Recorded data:
▬▬▬▬▬▬
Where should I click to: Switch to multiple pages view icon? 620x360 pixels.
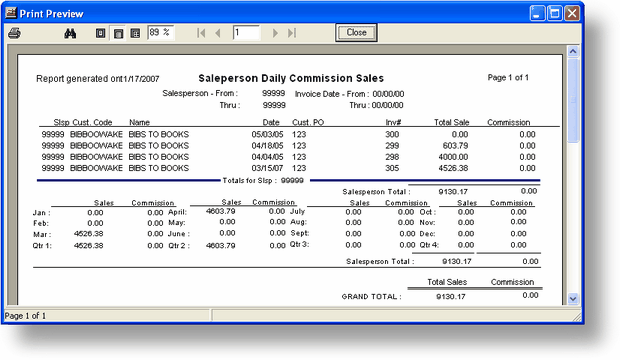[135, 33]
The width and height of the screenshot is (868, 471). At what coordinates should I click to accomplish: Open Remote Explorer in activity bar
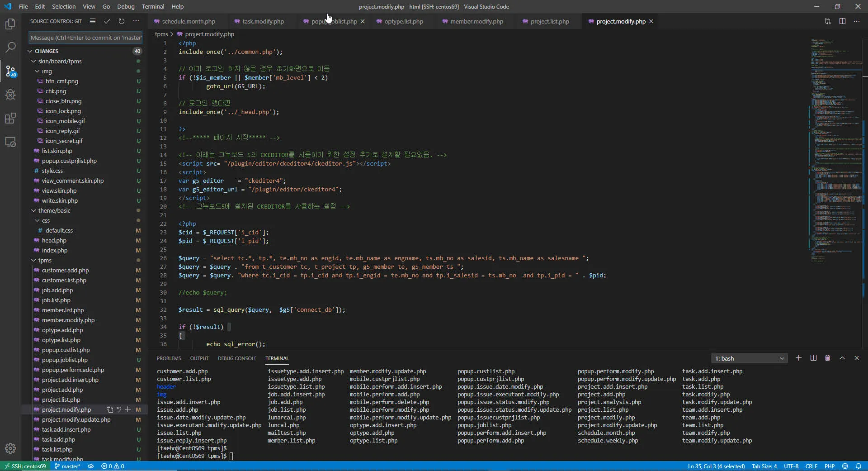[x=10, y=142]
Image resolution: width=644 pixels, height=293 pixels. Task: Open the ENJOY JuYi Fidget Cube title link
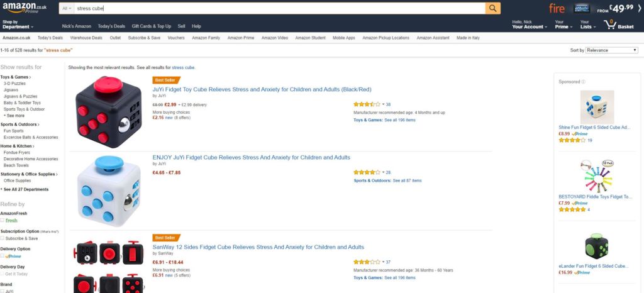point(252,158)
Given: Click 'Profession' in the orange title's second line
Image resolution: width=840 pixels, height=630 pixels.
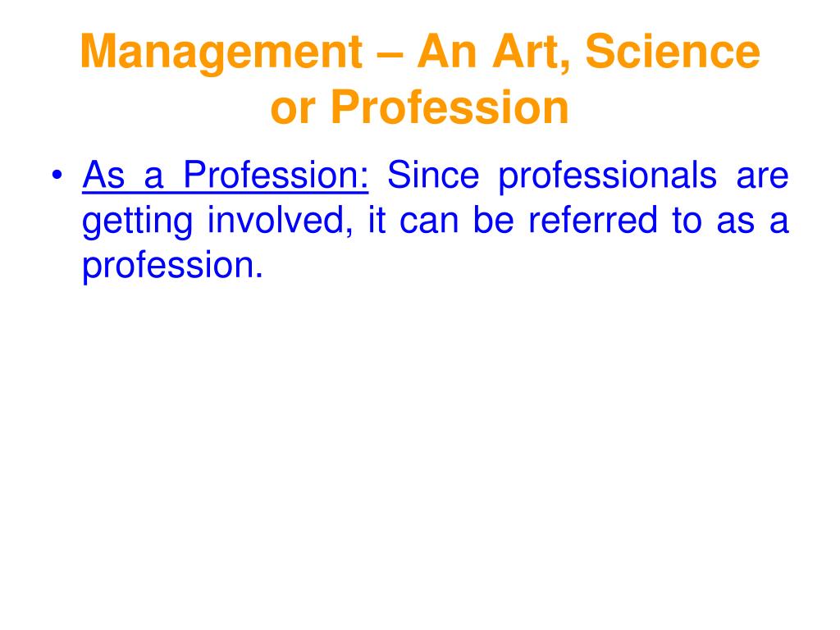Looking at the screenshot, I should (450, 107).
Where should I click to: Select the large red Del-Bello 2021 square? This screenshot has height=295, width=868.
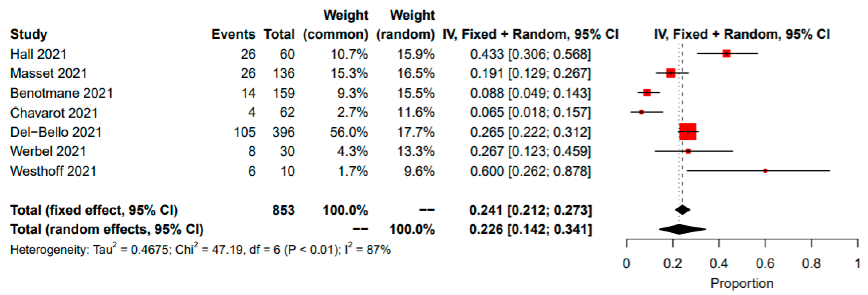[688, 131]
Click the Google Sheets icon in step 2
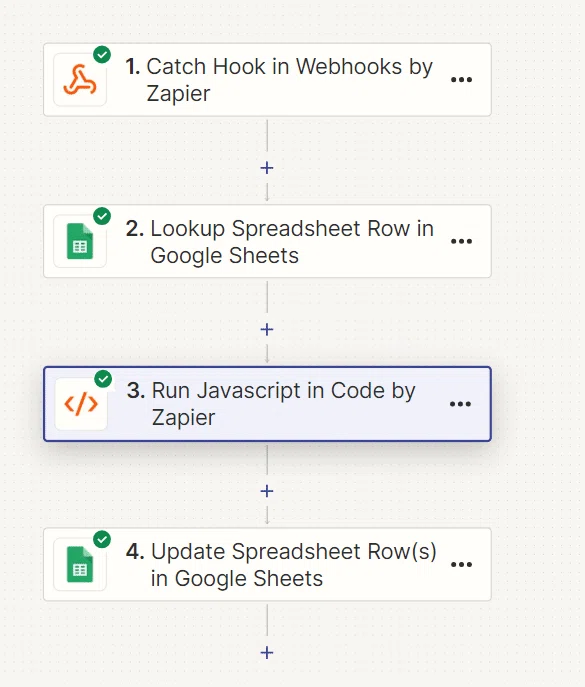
▬▬▬▬▬▬
Your copy must start at the line that holds "Image resolution: width=840" and end at the last line of the data, both included; it must contain no pictures.

■ EXERCISE OUTPUT ■
Image resolution: width=840 pixels, height=630 pixels.
Looking at the screenshot, I should (450, 107).
Where should I click to: Select the large red Del-Bello 2021 square? This screenshot has height=295, width=868.
[688, 131]
Click the Google Sheets icon in step 2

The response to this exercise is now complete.